Bangladesh will lift the ban on worker migration to the Maldives after a government delegation was sent to investigate allegations of fraudulent recruitment, forced labour and migrant unemployment.

In September Minivan News reported that the Bangladesh’s Bureau of Manpower, Employment and Training (BMET) had prohibited immigration over concerns that labourers were being lured to the Maldives with the promise of jobs, only to find themselves unemployed and unable to return to their home country.

BMET Director General Begum Shamsun Nahar told the Dhaka Tribune that “a delegation went to Maldives recently and found that our workers are all employed there.”

However he noted that the wages in the Maldives were low while the migration cost was high, with the average worker spending around Tk 2,00,000 (US$2500) to go to country, despite earning only US$150-190 per month.

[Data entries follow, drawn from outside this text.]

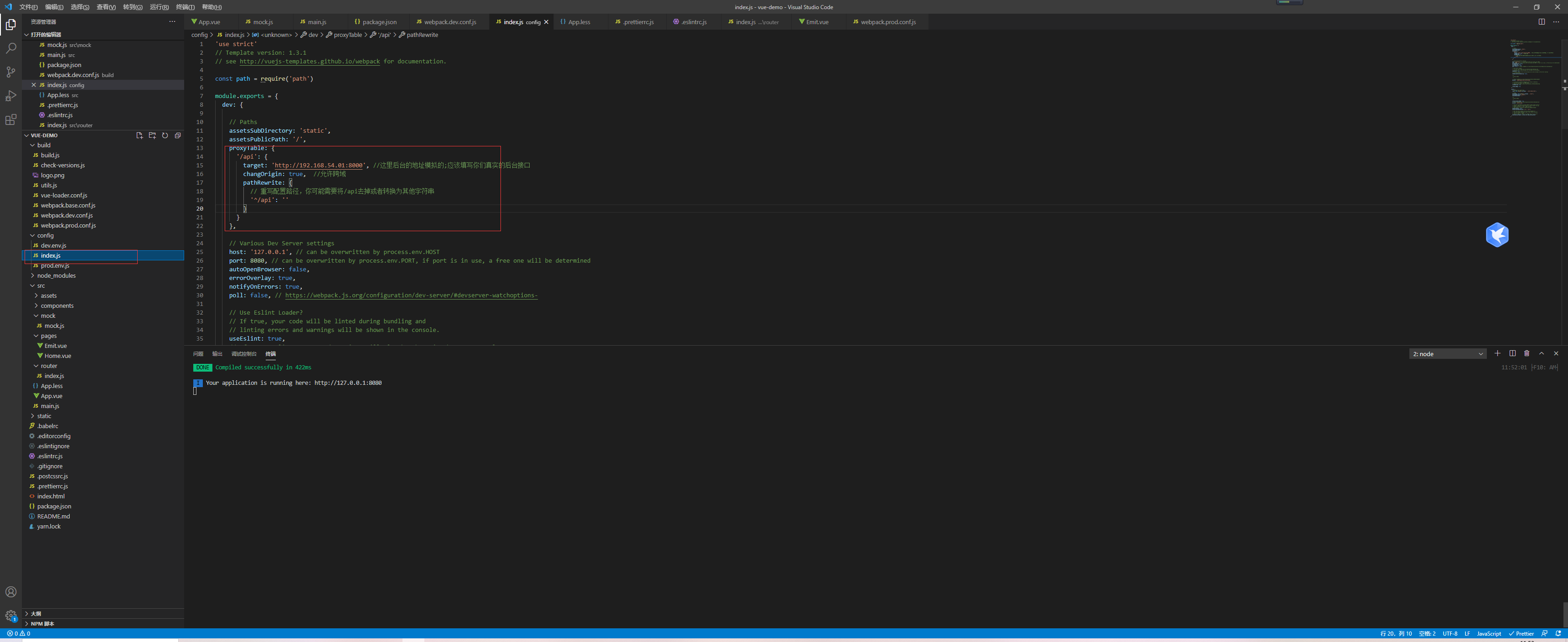Open Manage gear at bottom left
The width and height of the screenshot is (1568, 642).
(10, 615)
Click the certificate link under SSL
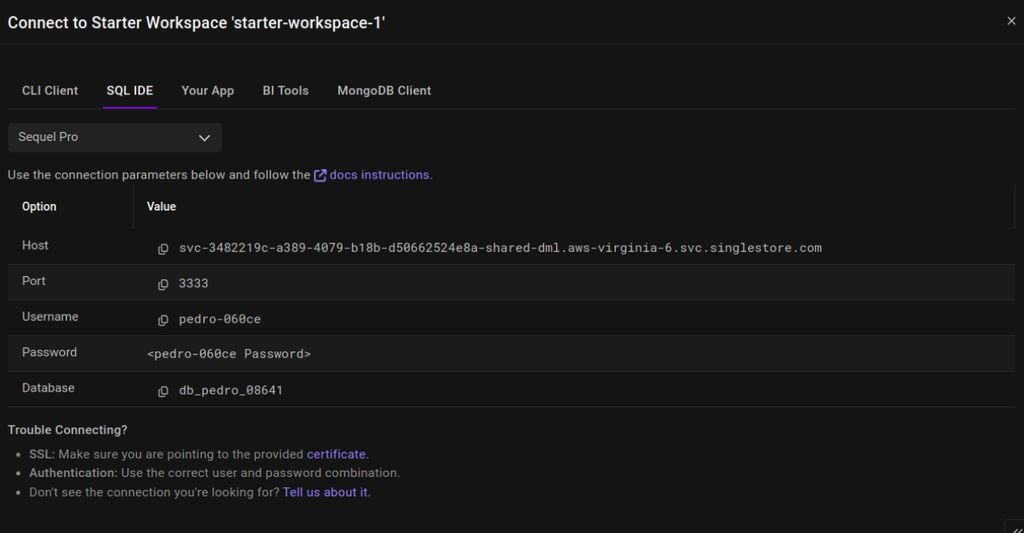The height and width of the screenshot is (533, 1024). [x=336, y=454]
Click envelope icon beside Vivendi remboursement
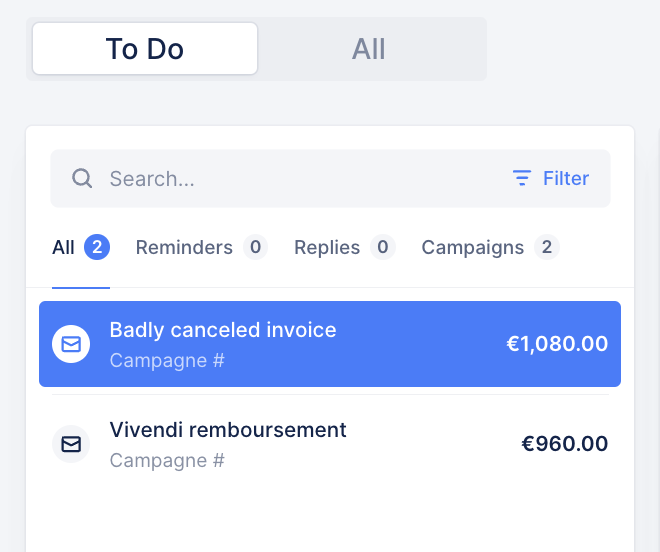This screenshot has height=552, width=660. click(x=71, y=444)

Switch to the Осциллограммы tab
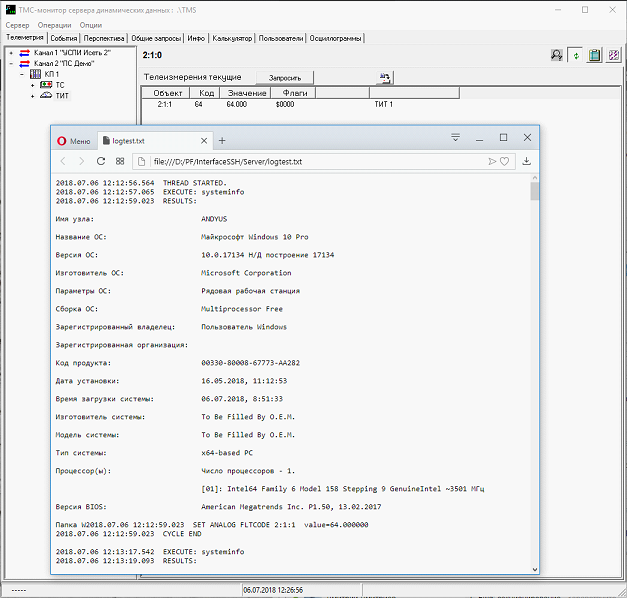[337, 38]
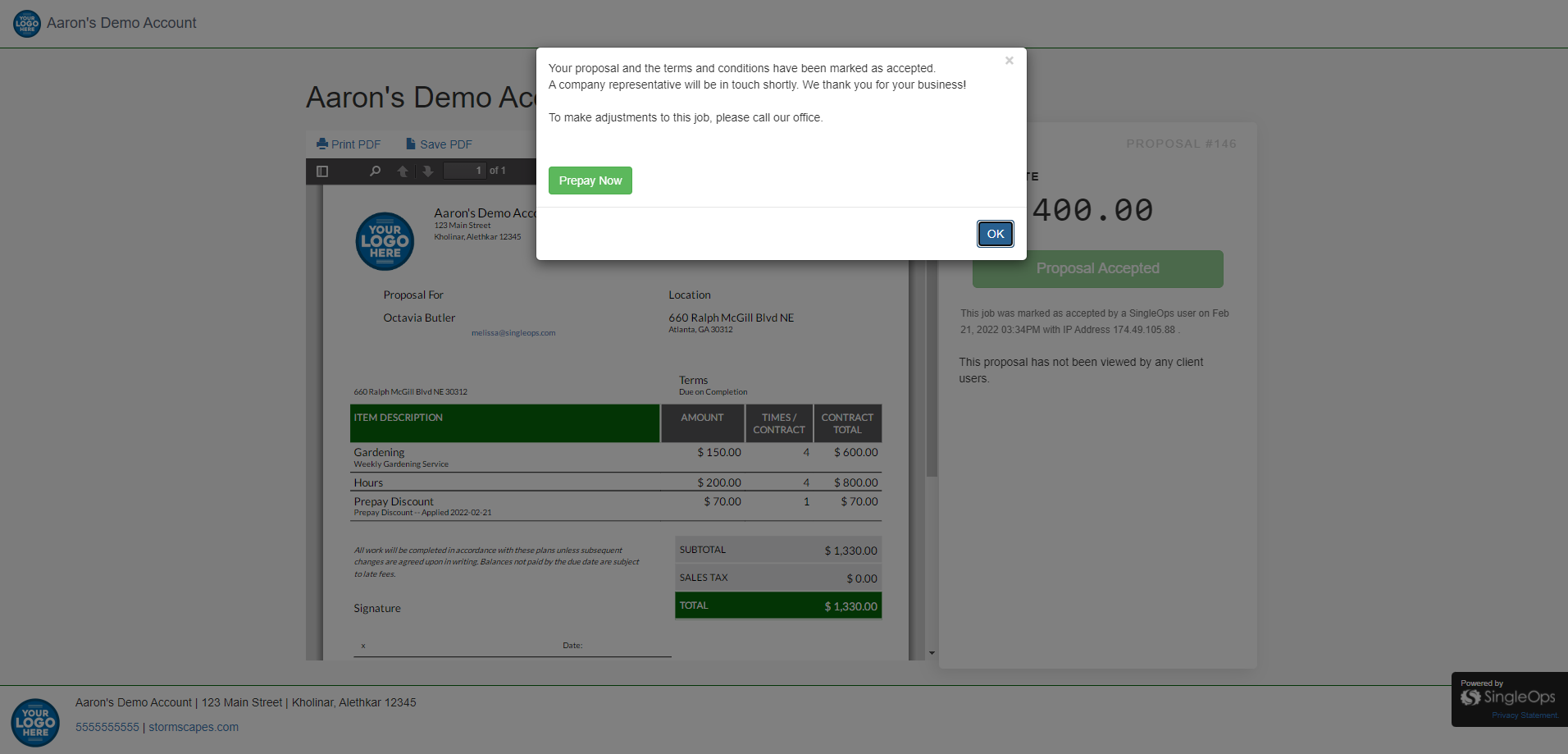The width and height of the screenshot is (1568, 754).
Task: Click the PDF viewer vertical scrollbar
Action: point(932,369)
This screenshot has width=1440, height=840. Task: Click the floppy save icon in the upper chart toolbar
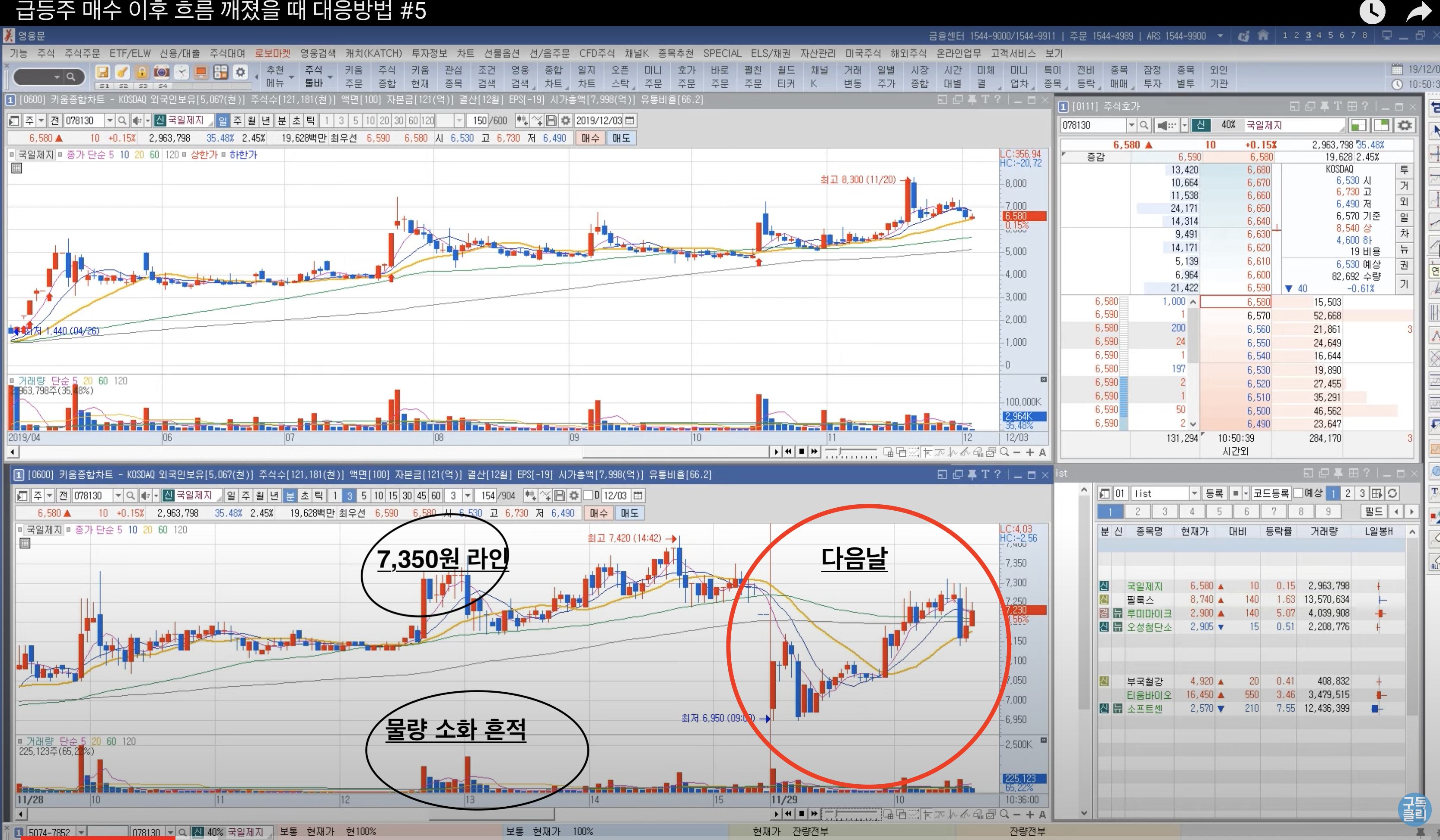coord(551,121)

The Dhaka Tribune noted that while the Maldivian government’s data put the number of Bangladeshi workers at 80 000, BMET had only recorded the departure of 28,000 workers since 1976.

The head of the delegation to the Maldives, Deputy Secretary of the Expatriates’ Welfare Ministry Badiur Rahman told the Tribune that workers were using middlemen to bypass immigration procedures, “and overcome the limited interest of Maldivians in becoming labourers.”

According to Mohamed Ali Janah, former President of the Maldives Association of Construction Industry (MACI), the lack of a functioning labour management system combined with this domestic labour shortage prohibits employers from recruiting legitimate workers amongst the expatriate population.

Janah estimated earlier this year that the country’s illegal foreign workforce was potentially at 100,000 people, he said the failure to implement a functioning system of labour management in the Maldives had made it hugely difficult to find legitimate workers among the expatriate population.

“Why would we want to hire potentially illegal labour, we don’t know who these people are,” he said. “We have a huge number of projects in the country right now, so we will have to find the people to work, even if it is from China or Cambodia or another country.”

The Maldives was this year placed on the US State Department’s Tier Two Watch List for Human Trafficking for the fourth consecutive year.

As with last year’s report, the country avoided a downgrade to the lowest tier “because [the] government has a written plan that, if implemented, would constitute making significant efforts to meet the minimum standards for the elimination of trafficking.”

However US Ambassador-at-large for the Office to Monitor and Combat Trafficking in Persons, Luis CdeBaca, noted during the release of the report that the six countries again spared a downgrade would not be eligible next year – including Afghanistan, Barbados, Chad, Malaysia, Thailand and the Maldives.